The main strengths of this work are reduced complexity, both in memory and computational time. The high-probability bounds developed also point to a clear choice of dimension in $s\asymp \log n$ . This is to make the probabilities vanishingly small in the dimension. The reduced trust region problem reduces to an eigenvalue problem, just as in past work by Zhang et al 2022, which can be solved efficiently in the lower dimension using standard methods. Overall, this represents an important addition to the nonconvex optimization literature.

缺点

There are a few weaknesses to this paper. First, the paper should be made more clear. For example, in theorems 3.3 and 3.4, it is unclear what “sufficiently large $k$ ” means. If the authors could provide statements that make this more precise, that would make the statements of the theorems stronger.

Some things are introduced without proper motivation or definition. For example, what problem does 2.2.1 solve? I know that it somehow comes from the past work and solves a trust region problem, but the paper would be improved with further discussion to motivate the problem.

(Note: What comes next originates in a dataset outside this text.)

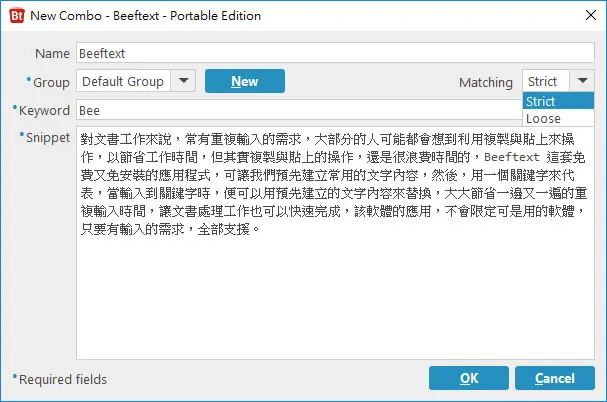Focus the Name field containing Beeftext

(x=335, y=53)
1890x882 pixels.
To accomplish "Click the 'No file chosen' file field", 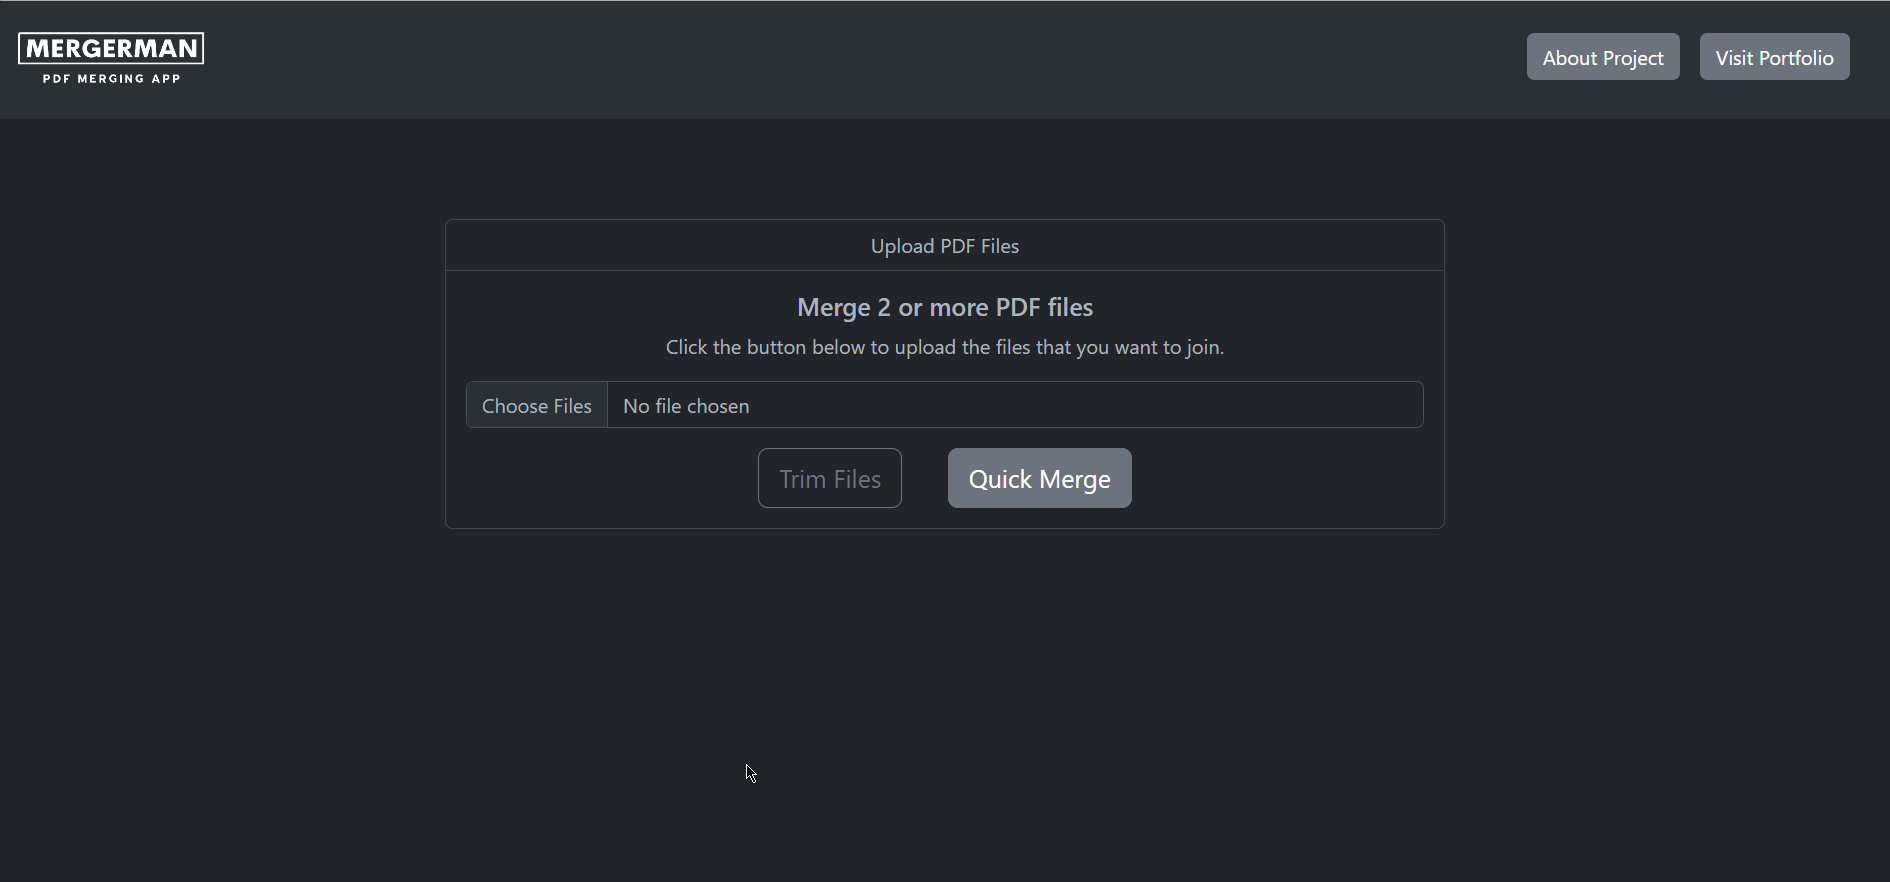I will 1014,405.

In the section discussing overall complexity, the statements include an epsilon that references the later theorem on convergence to an $\epsilon$ -FOSP. However, this theorem only applies under certain assumptions -- the authors should make clear in this section that they are examining complexity under these same assumptions.

Another weakness is that the theoretical innovations are not entirely clear. The authors should comment on the theoretical innovations within the text since proofs are pushed to the appendix. Is the theory just a mashup of Zhang et al. 2022 and the JL lemma, or is something more intricate involved?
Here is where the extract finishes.